Aim of the task:
Scan the records beneath this line for the line holding "辽ICP备2021009207号 (336, 2552)" and the line holding "最懂我 (125, 2552)", then transcribe exactly those two and all lines between.

Provided records Block Start

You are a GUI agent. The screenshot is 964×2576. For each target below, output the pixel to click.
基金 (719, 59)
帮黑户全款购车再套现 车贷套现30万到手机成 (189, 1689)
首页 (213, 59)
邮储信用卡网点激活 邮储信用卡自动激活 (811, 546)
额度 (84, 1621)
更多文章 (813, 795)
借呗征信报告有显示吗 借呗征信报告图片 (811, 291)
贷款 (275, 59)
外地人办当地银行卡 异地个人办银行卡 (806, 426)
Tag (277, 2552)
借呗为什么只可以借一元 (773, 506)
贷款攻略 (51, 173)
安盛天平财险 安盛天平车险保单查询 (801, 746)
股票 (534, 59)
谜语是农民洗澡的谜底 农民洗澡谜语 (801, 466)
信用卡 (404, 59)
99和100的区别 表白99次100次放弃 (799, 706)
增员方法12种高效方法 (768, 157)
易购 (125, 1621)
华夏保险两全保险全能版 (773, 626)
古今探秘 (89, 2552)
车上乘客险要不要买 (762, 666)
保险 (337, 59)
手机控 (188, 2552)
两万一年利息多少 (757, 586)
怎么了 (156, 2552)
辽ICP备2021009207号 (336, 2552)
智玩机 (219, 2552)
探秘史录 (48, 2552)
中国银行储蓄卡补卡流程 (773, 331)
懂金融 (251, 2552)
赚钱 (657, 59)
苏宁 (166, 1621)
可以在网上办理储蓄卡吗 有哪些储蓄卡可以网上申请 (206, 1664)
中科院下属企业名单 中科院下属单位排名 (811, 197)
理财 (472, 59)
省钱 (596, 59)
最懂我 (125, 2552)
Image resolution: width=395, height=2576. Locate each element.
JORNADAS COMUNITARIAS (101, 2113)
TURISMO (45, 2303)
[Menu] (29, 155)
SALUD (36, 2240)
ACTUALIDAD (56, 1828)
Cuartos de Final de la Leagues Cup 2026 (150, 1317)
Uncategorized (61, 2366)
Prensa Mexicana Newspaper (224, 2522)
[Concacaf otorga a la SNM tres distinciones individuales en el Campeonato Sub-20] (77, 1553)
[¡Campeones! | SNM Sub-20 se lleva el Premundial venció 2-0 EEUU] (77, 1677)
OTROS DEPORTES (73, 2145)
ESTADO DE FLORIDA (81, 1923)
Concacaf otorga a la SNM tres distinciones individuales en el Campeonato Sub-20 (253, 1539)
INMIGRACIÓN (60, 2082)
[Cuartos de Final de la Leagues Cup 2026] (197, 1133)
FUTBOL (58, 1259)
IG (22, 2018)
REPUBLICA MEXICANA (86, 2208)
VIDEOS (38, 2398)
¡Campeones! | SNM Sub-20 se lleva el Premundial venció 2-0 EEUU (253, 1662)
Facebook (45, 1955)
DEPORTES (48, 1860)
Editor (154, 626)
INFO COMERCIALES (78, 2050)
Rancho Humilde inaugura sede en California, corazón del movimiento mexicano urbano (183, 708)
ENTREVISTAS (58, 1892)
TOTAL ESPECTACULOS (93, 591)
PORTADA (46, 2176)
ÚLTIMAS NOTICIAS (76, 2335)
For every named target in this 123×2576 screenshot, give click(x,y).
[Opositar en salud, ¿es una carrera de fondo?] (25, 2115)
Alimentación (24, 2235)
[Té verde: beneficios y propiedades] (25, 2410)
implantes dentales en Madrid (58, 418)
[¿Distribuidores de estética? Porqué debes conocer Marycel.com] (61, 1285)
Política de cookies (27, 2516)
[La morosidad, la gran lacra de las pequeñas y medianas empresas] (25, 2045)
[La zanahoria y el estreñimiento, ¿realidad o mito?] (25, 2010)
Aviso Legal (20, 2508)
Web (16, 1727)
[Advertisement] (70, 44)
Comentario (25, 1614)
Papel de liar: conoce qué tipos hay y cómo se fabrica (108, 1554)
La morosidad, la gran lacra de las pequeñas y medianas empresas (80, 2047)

Provided records Block End

Solution for this task:
辽ICP备2021009207号 (336, 2552)
智玩机 (219, 2552)
探秘史录 (48, 2552)
中国银行储蓄卡补卡流程 (773, 331)
懂金融 (251, 2552)
赚钱 (657, 59)
苏宁 (166, 1621)
可以在网上办理储蓄卡吗 有哪些储蓄卡可以网上申请 (206, 1664)
中科院下属企业名单 中科院下属单位排名 (811, 197)
理财 (472, 59)
省钱 (596, 59)
最懂我 (125, 2552)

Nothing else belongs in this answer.